I'm just sayin'

  • A Tale of Two Compilers

    In previous posts, I have hinted at the fact that there is more than one C# compiler on a machine with Visual Studio and .NET Framework installed. Sometimes there are several.

    Simply put, when we release Visual Studio we release a compiler referred to as the in-process compiler, or in-proc compiler. We generally also release a new version of the .NET Framework at the same time. In the .NET Framework we also ship a separate compiler: the framework compiler, CSC.EXE. The in-proc compiler is tucked away in a Visual Studio DLL containing a bunch of other code as well. The presence of multiple compilers can result in an awkward servicing story and general confusion.

    Why two compilers? Well, that wasn't the original plan, but late in the Visual Studio 2005 cycle, the plan changed. The reason that Visual Studio doesn't just use the framework compiler is for performance. Using the in-proc compiler avoids the cost of spinning up another process, and it also reuses a database of interned strings. These issues may not seem significant today, but at one time they had a real performance impact.

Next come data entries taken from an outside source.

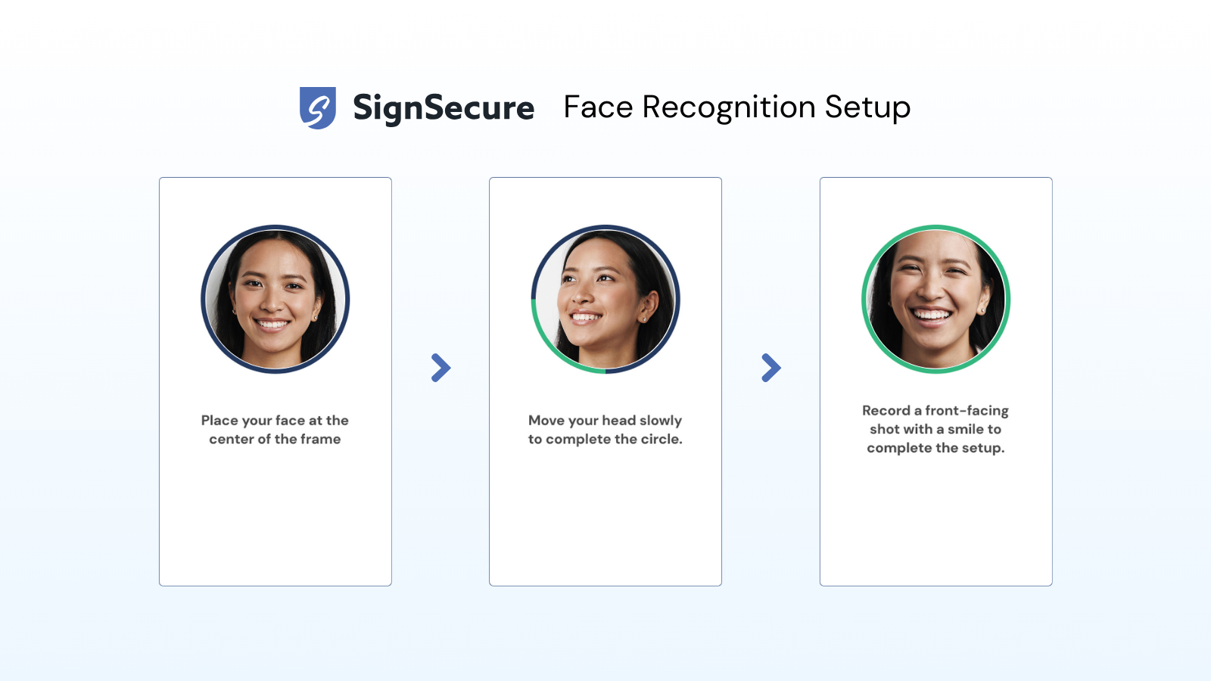The width and height of the screenshot is (1211, 681).
Task: Click the first chevron arrow between steps one and two
Action: click(x=441, y=368)
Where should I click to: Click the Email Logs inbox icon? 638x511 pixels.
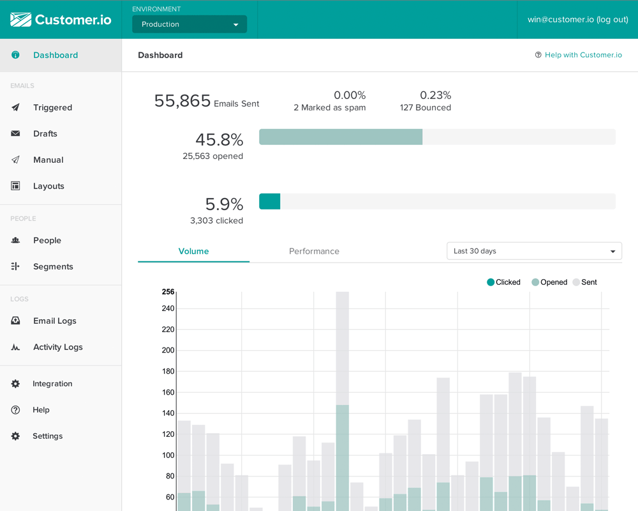click(x=15, y=321)
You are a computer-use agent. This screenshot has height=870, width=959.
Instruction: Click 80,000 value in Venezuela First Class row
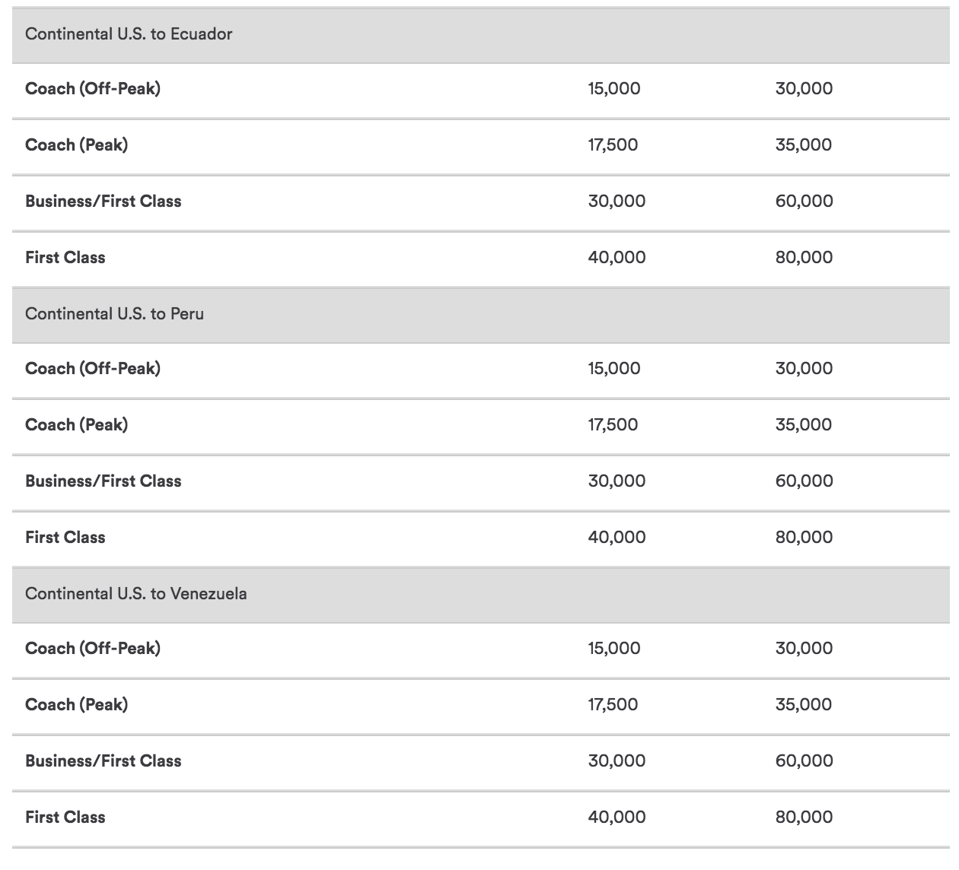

    The downside of using the in-proc compiler is that it limits scalability. The Visual Studio address space is pretty crowded, and compiling large projects takes up a lot of address space. This wouldn't be a concern if Visual Studio spawned CSC.EXE for the build. So if you run into build scalability issues with a Visual Studio full build, you can often work around them by invoking MSBUILD.EXE from the command line supplying the .SLN file.

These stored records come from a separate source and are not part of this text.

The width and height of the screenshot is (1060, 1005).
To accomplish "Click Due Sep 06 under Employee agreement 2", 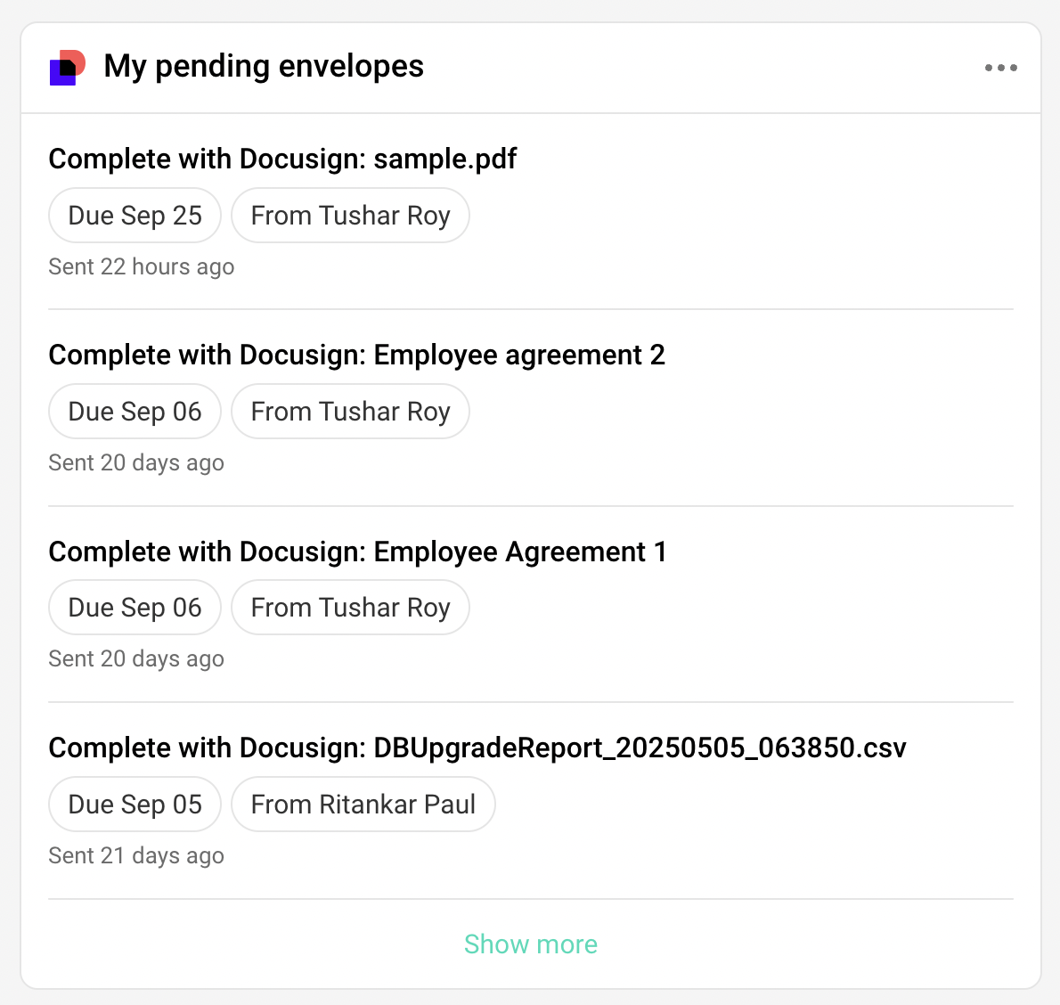I will coord(135,412).
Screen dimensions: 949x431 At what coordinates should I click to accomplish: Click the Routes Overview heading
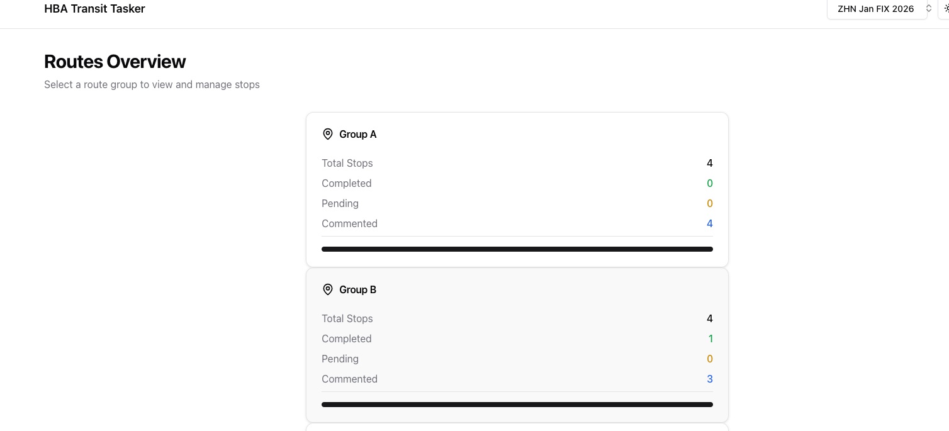[115, 62]
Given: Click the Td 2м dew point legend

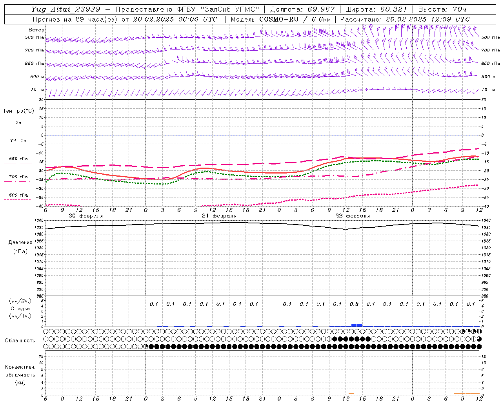Looking at the screenshot, I should point(18,141).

    I hear you saying, "But my Visual Studio is spawning CSC.EXE. I see a message saying so in the output window." When the output window of Visual Studio tells you the command-line it is invoking CSC.EXE with, don't believe it. Visual Studio is calling the in-proc compiler with the equivalent switches, not the framework compiler. This may change for future versions of Visual Studio, but in Orcas, you're getting the in-proc compiler.

    The presence of two compilers per release can pose a problem for servicing. Visual Studio and .NET Framework generally have two different servicing schedules. This means that sometimes users may see a fix in Visual Studio but not in CSC.EXE or vice versa. For service packs to Visual Studio 2005 and .NET Framework 2.0 this is definitely the case. Several more bugs were fixed in CSC.EXE in .NET Framework 2.0 SP1 (and SP2) than were in Visual Studio 2005 SP1. Thankfully, servicing of .NET Framework 3.5 and Visual Studio 2008 is happening at almost the same time. Right now we're working on .NET Framework 3.5 SP1 and Visual Studio 2008 SP1 and all fixes made so far have been made to both compilers.

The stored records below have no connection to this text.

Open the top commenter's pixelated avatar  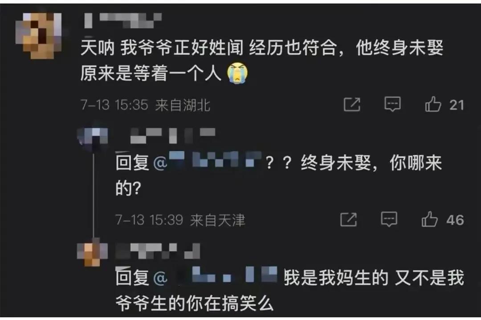coord(39,36)
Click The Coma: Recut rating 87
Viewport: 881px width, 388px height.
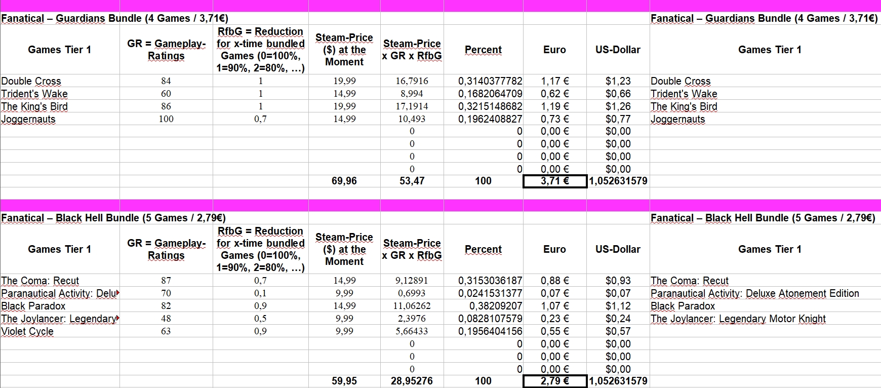[x=166, y=281]
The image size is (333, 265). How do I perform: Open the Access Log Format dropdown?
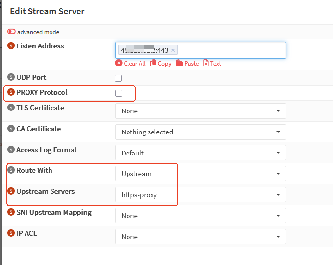(201, 153)
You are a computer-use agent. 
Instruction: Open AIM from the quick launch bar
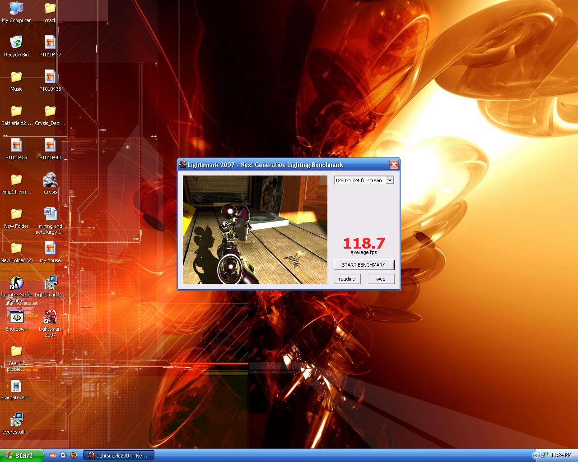pos(53,455)
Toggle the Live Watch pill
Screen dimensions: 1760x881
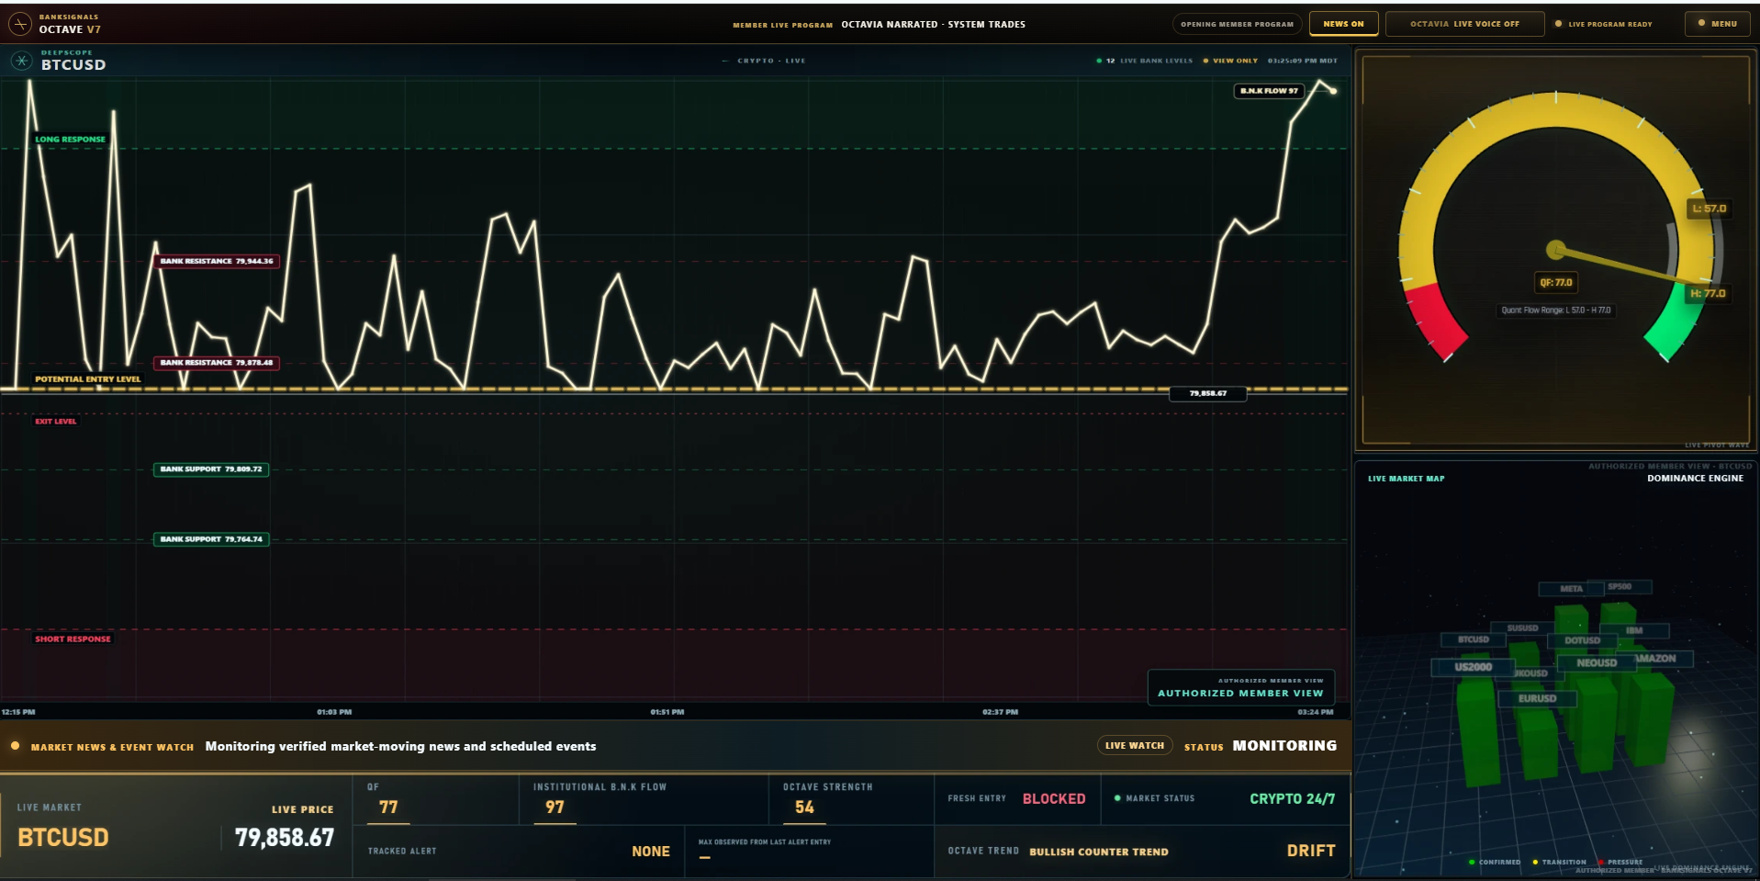click(x=1135, y=746)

    Speaking of servicing, we really appreciate all of the defect reports we get through Connect. I've heard a lot of grumbling about Connect, but do know that the C# compiler team places very high value on reports coming through this forum.

  • Problems Upgrading from .NET Framework 3.5 Beta 2

    I've heard of reports of problems upgrading the C# command-line compiler from the Beta 2 version to the final release, and indeed there is a slight problem. The problem rests with the version number of the compiler's resource DLL.

    If you've upgraded from Beta 2 of Visual Studio 2008 to the final release version or if you had previously installed the Beta 2 version of the 3.5 .NET framework and upgraded, your resources may not have been upgraded. Run csc.exe from the 3.5 directory and check the reported version.

    C:\WINDOWS\Microsoft.NET\Framework\v3.5>csc
    Microsoft (R) Visual C# 2008 Compiler Beta 2 version 3.5.30206
    for Microsoft (R) .NET Framework version 3.5
    Copyright (C) Microsoft Corporation. All rights reserved.

    If you're seeing the red text, your resources were not upgraded correctly, and you may be getting incorrect error messages or worse ones than that of the released product. The reason for this failure to upgrade is that the resource DLL, cscompui.dll, which resides in a subdirectory of "v3.5" such as "1033," has a larger version number than that of the final released product, and setup did not upgrade it.

    To get the correct resources, manually rename cscompui.dll to something else and then re-run either VS 2008 or the .NET Framework install, repairing the installation. Afterwards confirm that you have a new cscompui.dll.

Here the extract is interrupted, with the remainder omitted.